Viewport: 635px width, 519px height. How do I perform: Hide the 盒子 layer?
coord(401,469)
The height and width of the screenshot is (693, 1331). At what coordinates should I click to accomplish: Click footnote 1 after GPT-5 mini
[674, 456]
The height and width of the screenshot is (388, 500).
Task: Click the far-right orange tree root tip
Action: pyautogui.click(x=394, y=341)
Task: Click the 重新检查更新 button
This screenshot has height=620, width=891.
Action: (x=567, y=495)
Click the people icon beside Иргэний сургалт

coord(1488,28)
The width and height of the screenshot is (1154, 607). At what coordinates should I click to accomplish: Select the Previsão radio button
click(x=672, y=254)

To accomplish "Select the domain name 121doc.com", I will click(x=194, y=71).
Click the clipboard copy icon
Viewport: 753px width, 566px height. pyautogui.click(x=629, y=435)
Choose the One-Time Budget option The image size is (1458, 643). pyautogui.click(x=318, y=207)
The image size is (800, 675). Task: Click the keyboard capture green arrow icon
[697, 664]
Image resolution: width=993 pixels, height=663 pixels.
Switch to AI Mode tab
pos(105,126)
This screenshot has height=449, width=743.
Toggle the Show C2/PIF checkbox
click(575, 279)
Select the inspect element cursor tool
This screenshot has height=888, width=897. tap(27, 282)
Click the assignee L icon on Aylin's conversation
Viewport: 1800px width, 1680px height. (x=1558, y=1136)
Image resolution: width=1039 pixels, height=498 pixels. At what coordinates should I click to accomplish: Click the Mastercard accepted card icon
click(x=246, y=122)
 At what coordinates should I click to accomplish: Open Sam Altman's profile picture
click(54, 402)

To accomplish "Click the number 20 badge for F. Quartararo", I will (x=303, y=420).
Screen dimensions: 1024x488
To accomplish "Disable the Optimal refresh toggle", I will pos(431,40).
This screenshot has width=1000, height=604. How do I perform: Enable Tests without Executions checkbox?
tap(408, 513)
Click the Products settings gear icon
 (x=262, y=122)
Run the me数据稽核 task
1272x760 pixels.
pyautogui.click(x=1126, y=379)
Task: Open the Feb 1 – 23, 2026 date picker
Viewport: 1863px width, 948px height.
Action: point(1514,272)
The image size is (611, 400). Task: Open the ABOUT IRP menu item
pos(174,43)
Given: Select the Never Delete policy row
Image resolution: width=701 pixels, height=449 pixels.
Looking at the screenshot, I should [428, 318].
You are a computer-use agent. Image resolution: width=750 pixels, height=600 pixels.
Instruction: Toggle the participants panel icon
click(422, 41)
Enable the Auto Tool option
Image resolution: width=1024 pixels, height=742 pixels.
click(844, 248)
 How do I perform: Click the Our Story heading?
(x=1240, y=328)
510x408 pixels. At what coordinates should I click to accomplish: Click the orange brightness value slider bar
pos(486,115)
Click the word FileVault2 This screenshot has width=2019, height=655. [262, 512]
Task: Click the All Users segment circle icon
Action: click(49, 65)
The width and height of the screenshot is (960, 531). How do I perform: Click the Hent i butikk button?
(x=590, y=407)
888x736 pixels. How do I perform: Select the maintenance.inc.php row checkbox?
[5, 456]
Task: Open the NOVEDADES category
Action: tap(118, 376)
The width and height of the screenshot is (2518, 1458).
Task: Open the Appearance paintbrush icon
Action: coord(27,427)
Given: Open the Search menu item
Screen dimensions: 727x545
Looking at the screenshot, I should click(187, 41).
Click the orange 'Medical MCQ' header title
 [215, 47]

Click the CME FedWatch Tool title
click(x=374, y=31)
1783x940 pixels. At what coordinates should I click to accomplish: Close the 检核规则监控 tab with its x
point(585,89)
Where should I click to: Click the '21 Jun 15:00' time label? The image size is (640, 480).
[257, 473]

════

• _HOW TO COMPLETE THIS TASK_
Within the records, how many lines carry the word "will"? Reply with the figure alone.

• _WRITTEN ANSWER_
3